While preparing a report on Echinodermata from the Stilly Isles, based on collections made by the University of London Sub-Aqua Club but including also earlier records by various authors (F. W. E. Rowe, J. nat. Hist., in the Press), it became apparent that the species generally known as Cucumaria saxicola Brady & Robertson and C. normani Pace, from Mortensen's classic handbook (1927), have not been satisfactorily reassigned generically since the break-up of Cucumaria sensu extenso and need new generic names in conformity with current views on generic distinctions in the Dendrochirotida.
Mortensen (1927), in his survey of the Echinoderms of the British Isles, includes seven species in the genus Cucumaria: C. frondosa (Gunnerus); C. elongata Düben & Koren; C. hyndmanni Thompson; C. saxicola Brady & Robertson; C. normani Pace;C. lactea (Forbes) and C. planci (Brandt), this last species being wrongly credited to von Marenzeller.

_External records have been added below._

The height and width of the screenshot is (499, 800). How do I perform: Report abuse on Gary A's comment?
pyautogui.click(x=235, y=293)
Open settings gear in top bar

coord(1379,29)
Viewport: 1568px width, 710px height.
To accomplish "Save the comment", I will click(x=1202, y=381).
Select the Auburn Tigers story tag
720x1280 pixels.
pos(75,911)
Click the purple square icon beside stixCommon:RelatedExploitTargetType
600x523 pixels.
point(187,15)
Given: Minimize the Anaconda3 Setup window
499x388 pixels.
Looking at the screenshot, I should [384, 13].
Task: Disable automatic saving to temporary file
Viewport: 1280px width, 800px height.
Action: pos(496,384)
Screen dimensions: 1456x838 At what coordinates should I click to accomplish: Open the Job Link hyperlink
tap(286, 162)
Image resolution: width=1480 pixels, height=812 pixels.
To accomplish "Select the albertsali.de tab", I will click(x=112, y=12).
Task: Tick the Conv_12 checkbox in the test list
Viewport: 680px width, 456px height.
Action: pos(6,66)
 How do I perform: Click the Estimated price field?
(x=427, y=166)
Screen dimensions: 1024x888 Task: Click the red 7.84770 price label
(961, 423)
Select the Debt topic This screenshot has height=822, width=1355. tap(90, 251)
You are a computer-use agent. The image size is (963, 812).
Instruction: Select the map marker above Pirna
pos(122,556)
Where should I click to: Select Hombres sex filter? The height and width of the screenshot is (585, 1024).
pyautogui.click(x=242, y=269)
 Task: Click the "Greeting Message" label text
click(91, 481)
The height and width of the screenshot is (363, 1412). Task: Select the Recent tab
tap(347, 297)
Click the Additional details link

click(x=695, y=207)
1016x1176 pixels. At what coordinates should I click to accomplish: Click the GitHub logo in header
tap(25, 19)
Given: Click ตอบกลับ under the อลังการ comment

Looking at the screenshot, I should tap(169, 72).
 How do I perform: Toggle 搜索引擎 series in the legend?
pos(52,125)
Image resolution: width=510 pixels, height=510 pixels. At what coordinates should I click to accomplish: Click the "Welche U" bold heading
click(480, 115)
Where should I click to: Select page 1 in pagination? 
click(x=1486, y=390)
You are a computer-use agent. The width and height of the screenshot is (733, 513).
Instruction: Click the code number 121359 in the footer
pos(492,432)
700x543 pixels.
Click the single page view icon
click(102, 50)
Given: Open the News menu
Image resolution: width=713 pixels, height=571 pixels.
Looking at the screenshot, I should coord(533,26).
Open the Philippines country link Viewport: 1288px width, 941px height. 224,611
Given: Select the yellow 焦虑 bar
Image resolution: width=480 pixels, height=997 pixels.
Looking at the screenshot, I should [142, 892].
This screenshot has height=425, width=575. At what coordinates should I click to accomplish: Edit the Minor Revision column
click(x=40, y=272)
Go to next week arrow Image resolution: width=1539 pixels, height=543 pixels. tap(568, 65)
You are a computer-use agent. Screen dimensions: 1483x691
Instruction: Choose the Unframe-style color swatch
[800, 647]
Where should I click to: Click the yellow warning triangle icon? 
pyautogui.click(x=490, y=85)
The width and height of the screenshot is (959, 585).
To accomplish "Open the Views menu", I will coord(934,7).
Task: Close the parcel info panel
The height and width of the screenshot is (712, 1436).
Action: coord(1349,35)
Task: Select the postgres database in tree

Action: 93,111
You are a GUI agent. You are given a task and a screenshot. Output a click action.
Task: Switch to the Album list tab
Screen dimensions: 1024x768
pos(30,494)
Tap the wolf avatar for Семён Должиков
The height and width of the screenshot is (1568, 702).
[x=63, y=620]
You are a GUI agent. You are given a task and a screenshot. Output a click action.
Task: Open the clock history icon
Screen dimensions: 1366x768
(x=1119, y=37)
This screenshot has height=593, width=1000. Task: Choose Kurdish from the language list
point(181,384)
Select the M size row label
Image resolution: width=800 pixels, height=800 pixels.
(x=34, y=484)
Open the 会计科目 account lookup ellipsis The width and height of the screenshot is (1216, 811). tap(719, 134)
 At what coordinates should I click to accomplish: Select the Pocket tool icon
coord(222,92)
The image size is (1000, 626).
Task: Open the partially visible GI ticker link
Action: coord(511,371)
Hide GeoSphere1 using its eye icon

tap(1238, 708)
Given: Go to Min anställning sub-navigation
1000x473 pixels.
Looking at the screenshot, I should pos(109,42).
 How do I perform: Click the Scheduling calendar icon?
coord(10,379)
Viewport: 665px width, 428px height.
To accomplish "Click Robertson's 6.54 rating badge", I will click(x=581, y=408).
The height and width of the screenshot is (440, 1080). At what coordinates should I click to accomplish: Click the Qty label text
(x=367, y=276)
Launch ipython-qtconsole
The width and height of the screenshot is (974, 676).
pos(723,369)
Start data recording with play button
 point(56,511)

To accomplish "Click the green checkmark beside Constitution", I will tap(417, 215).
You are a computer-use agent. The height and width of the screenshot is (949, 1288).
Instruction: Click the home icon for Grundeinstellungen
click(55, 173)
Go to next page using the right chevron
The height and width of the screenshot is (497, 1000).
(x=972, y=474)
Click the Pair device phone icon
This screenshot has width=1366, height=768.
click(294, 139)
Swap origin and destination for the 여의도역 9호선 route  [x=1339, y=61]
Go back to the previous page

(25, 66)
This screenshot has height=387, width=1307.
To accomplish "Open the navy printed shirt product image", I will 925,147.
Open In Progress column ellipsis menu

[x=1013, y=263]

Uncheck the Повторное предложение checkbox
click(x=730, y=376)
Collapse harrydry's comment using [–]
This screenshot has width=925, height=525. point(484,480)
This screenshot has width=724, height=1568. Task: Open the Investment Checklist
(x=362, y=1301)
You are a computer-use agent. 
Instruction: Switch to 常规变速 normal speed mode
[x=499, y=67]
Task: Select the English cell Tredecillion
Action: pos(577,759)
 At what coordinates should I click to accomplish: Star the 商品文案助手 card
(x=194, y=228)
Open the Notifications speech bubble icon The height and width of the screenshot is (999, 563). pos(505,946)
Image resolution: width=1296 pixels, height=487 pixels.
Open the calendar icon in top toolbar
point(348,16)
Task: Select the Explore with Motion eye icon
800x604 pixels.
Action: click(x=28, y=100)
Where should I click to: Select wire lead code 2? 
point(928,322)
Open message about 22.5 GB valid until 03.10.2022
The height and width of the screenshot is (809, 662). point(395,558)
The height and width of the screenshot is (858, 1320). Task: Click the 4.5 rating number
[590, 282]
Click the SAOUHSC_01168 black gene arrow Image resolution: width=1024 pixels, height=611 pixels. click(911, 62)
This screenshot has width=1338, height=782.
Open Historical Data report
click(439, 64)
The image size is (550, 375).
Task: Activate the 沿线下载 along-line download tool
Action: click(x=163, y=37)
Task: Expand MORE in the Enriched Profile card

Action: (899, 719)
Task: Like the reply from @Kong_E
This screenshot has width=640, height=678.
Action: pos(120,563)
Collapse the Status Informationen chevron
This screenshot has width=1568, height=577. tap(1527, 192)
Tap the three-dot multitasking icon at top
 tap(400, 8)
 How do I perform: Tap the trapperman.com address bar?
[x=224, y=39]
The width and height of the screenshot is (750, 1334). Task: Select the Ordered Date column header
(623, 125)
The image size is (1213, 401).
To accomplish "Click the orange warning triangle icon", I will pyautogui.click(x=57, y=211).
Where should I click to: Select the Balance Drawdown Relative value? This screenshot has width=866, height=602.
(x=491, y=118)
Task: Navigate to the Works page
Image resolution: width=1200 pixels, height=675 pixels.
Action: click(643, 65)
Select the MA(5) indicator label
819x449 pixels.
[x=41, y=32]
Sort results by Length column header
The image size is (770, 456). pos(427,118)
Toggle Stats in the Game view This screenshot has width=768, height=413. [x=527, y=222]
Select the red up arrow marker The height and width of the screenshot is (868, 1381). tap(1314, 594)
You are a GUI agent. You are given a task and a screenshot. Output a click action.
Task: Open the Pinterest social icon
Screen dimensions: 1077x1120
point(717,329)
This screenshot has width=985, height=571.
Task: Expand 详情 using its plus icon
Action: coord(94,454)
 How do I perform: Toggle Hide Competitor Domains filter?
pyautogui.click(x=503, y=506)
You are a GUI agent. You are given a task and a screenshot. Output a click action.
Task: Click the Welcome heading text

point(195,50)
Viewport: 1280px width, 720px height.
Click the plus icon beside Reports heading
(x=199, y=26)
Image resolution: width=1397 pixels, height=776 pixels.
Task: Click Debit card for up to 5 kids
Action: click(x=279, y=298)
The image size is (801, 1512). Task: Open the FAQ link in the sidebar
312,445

C. frondosa is a plump to barrel-shaped animal with ten large, bushy tentacles, podia, at least in the older specimens, not restricted to the ambulacral areas, a calcareous ring with no posterior bifurcations on the radial plates or any fusion of the ventralmost radial and adjacent interradial plates and spicules of the body wall comprising thin, multilocular, smooth or slightly thorny plates, these being more or less restricted to the posterior region and to the podia in older animals. It has been designated type-species of the genus by Panning (1949), thus delimiting Cucumaria sensu stricto. The other species included by Mortensen cannot be treated as being congeneric with frondosa by virtue of their elongate body, ten relatively small tentacles of which the ventralmost two are smaller than the remaining eight, podia restricted to the ambulacral areas, calcareous ring showing a tendency, in some forms, to develop posterior bifurcations on the radial plates and fusion of the ventral-most radial and adjacent interradial plates and the differing form and combinations of spicules of the body wall.